DATA EXTRACT ::
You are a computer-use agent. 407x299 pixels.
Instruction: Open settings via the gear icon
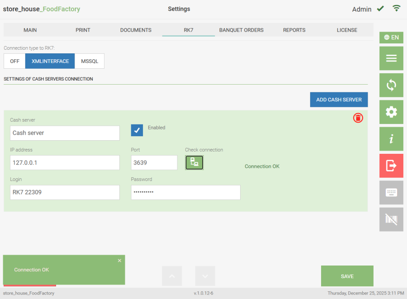pos(391,112)
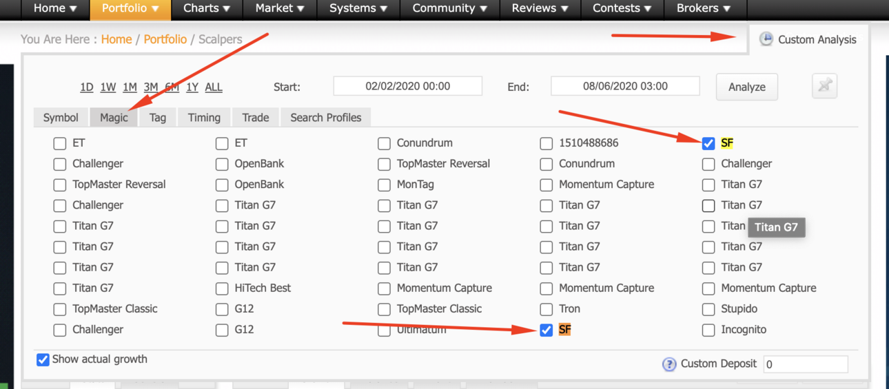The image size is (889, 389).
Task: Uncheck the yellow-highlighted SF checkbox
Action: pyautogui.click(x=708, y=143)
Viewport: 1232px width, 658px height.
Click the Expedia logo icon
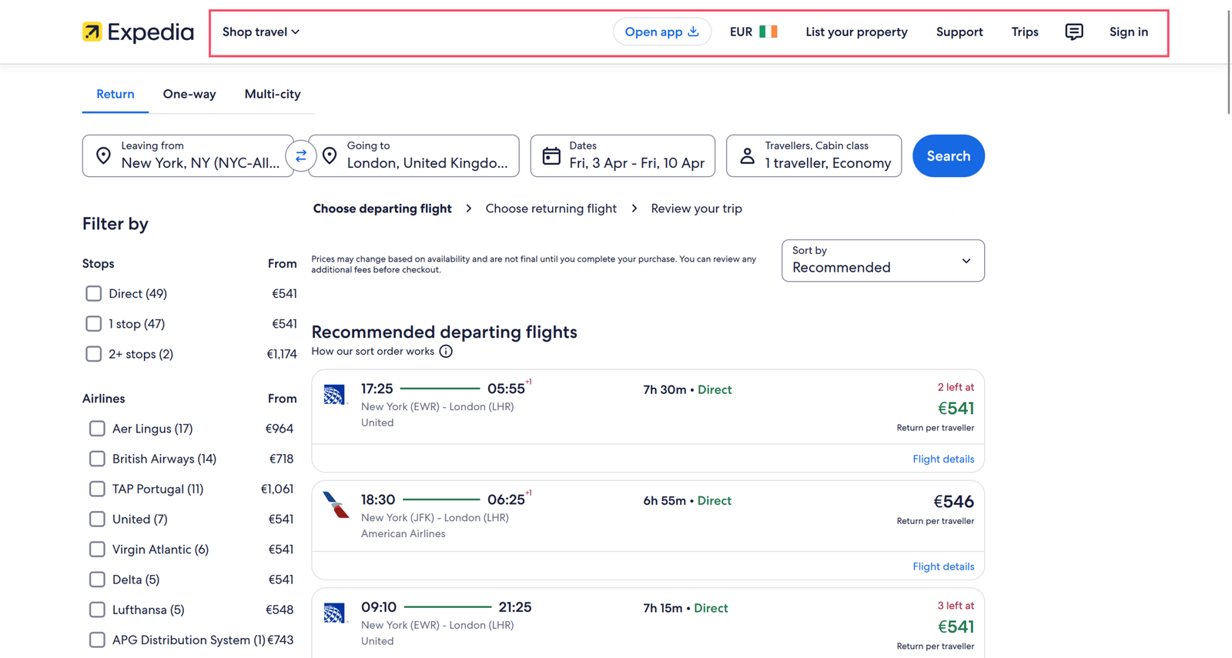(x=92, y=32)
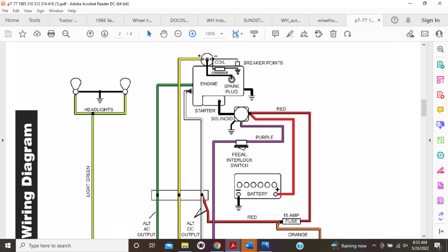This screenshot has width=448, height=252.
Task: Add a sticky note comment
Action: (x=275, y=34)
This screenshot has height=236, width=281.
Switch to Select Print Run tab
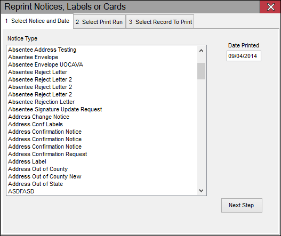pyautogui.click(x=99, y=22)
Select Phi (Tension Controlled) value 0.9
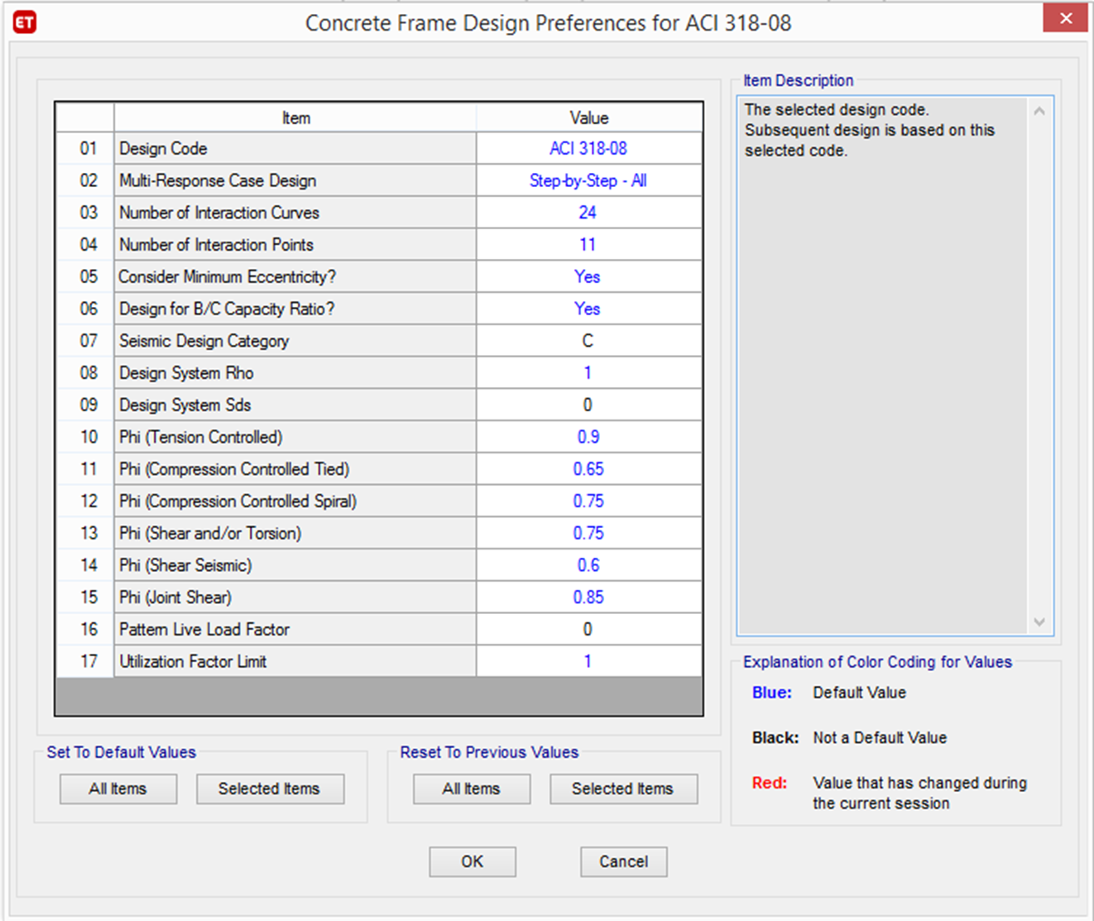Screen dimensions: 1094x921 tap(588, 437)
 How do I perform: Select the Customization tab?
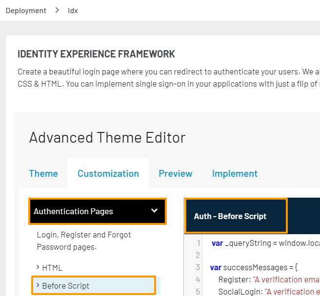click(x=108, y=173)
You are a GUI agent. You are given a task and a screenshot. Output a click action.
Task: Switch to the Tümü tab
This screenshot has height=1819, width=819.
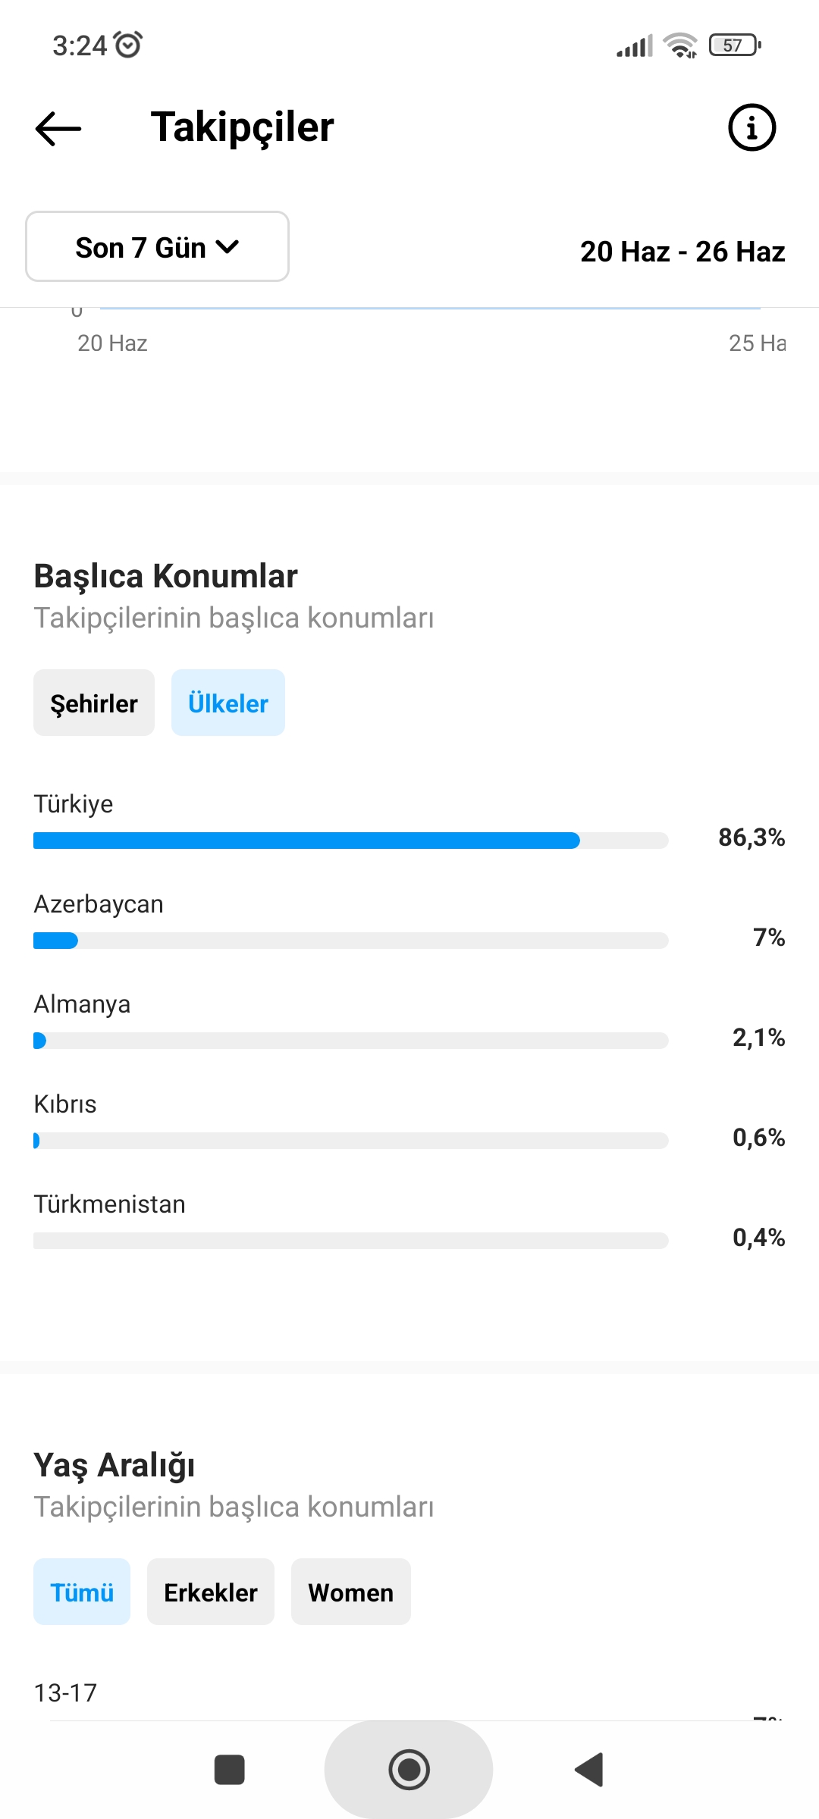(82, 1592)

EXERCISE INSTRUCTIONS :: Omit the pictures, then set down all the remaining data exactly as given.

COMPLETED TASK ::
You are a computer-use agent. 407x299 pixels.
Instruction: Open settings via the gear icon
pos(391,112)
The image size is (889, 389).
Task: Uncheck the yellow-highlighted SF checkbox
Action: pyautogui.click(x=708, y=143)
Viewport: 1232px width, 658px height.
Click the Expedia logo icon
(x=92, y=32)
This screenshot has width=448, height=252.
Task: Add a sticky note comment
Action: (x=275, y=34)
This screenshot has height=236, width=281.
Switch to Select Print Run tab
pyautogui.click(x=99, y=22)
Select Phi (Tension Controlled) value 0.9
Screen dimensions: 1094x921 tap(588, 437)
 How do I perform: Select the Customization tab?
click(x=108, y=173)
You are a GUI agent. You are given a task and a screenshot. Output a click action.
Task: Switch to the Tümü tab
This screenshot has height=1819, width=819.
(82, 1592)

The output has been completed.